El proyecto de Santa Lucía libró las suspensiones -después de una manifestación de fuerza del Presidente que usó al Ministro Zaldívar para mandar el mensaje de lo que le pasa a los que se oponen- lo que no ha librado son los problemas propios de un aeropuerto, esto es, desde las manifestaciones de impacto ambiental, los de viabilidad aeronáutica y los problemas sociales que causa una obra de este tamaño en la que siempre hay afectados, en este caso no solo las comunidades vecinas sino los militares avecindados en la base de Santa Lucía.
Poner primeras piedras es uno de los deportes favoritos de los políticos.

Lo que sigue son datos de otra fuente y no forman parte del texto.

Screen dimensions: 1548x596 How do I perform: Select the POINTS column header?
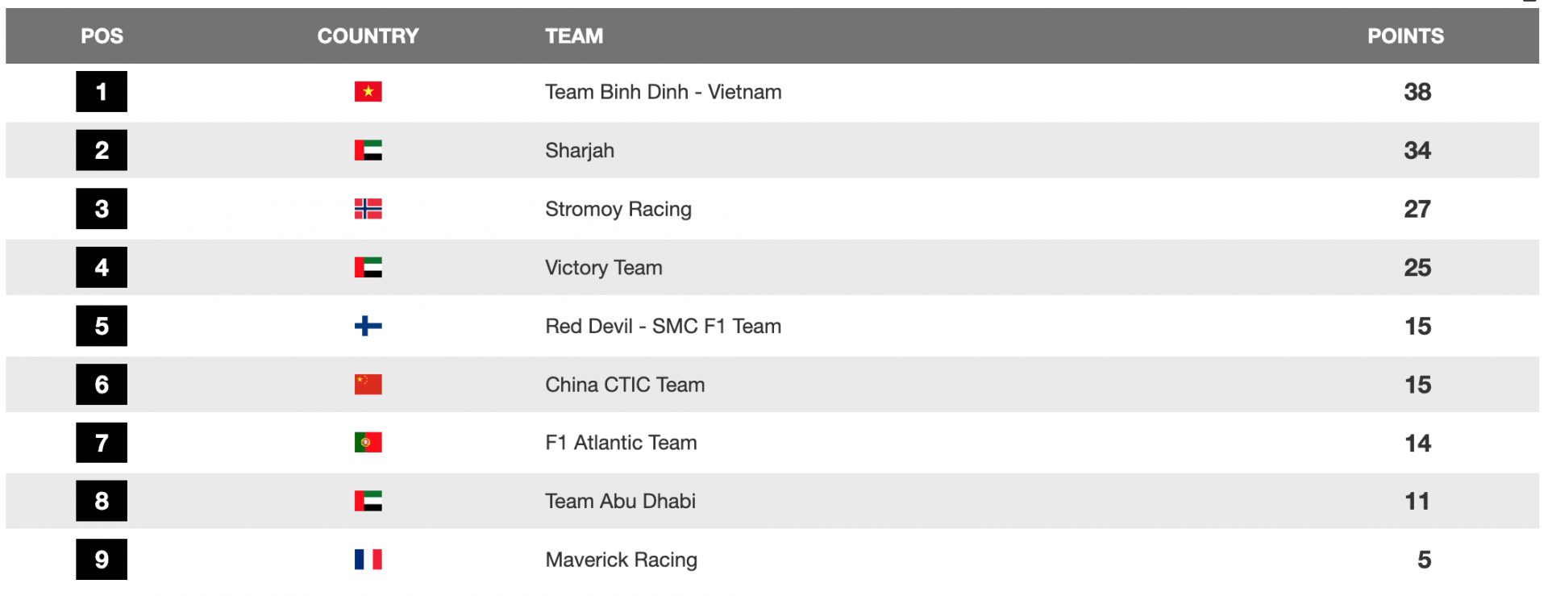click(x=1405, y=36)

Es un acto de voluntad, una manifestación de poder al decir “hágase” y que las máquinas obedezcan y en ese momento comiencen a trabajar, aunque en muchas ocasiones no hagan sino mover tierra de un lado para otro, como es el caso del pretendido aeropuerto pues no hay proyecto ejecutivo, por lo tanto, tampoco hay permisos, ergo no está listado es el banco de obras de Hacienda y por conclusión no tiene presupuesto. Lo que hay en el proyecto de presupuesto 2020 -que por supuesto puede ser modificado- es dinero para los estudios y el proyecto ejecutivo. El Presidente insiste en que el aeropuerto estará funcionando en 2021 lo cual no solo es improbable sino indeseable: una obra de ese tamaño no puede construirse bien, con proyectos ejecutivos y arquitectónicos bien hechos, en tan poco tiempo.

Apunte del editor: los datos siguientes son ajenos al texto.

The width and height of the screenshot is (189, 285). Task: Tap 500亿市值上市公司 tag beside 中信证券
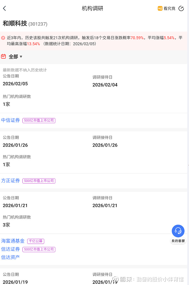tap(39, 121)
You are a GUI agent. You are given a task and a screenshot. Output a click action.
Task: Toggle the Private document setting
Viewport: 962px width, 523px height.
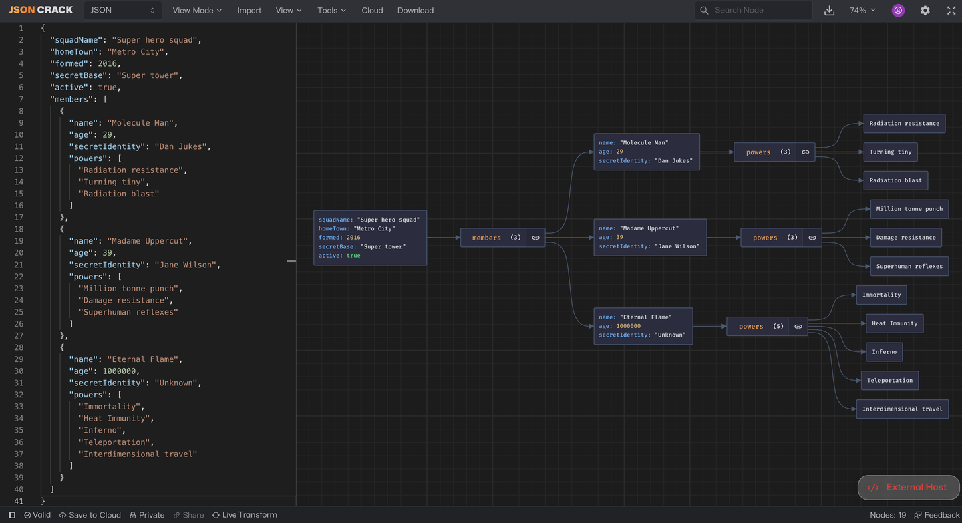pos(147,515)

Pero ninguna opinión, ni la de López Obrador, ni la de la Secretaría de la Defensa, ni la del amigo contratista José María Riobóo, es tan importante como la de los expertos en aeronáutica quienes deberán no solo opinar sino dictaminar sobre la viabilidad de operar simultáneamente los aeropuertos de Ciudad de México y de Santa Lucía y con qué condiciones. Mientras ese estudio no esté terminado los demás es especulación.

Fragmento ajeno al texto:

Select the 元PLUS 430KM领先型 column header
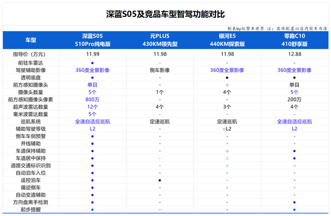 (x=160, y=40)
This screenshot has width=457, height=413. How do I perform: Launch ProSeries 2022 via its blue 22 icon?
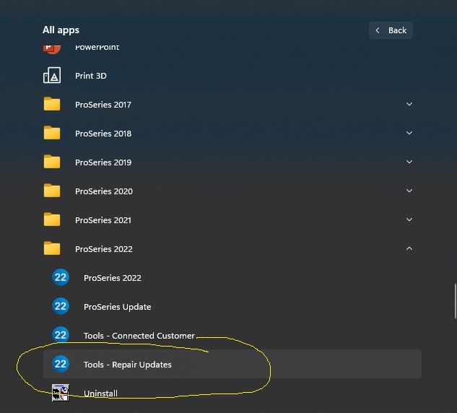pyautogui.click(x=61, y=278)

En lo que eso sucede, Santa Lucía seguirá siendo el símbolo de la batalla del Presidente contra los conservadores, contra los corruptos, los fifís (incluida por supuesto la prensa fifí) y contra el dispendio gubernamental. Paradójicamente, si sigue por la ruta en la que va, donde lo político se antepone a lo técnico y la voluntad del poderoso a lo lógico, Santa Lucía podría terminar convirtiéndose en el gran símbolo del despilfarro de este sexenio, en el aterrizaje forzoso de un Gobierno que no le gusta volar con instrumentos.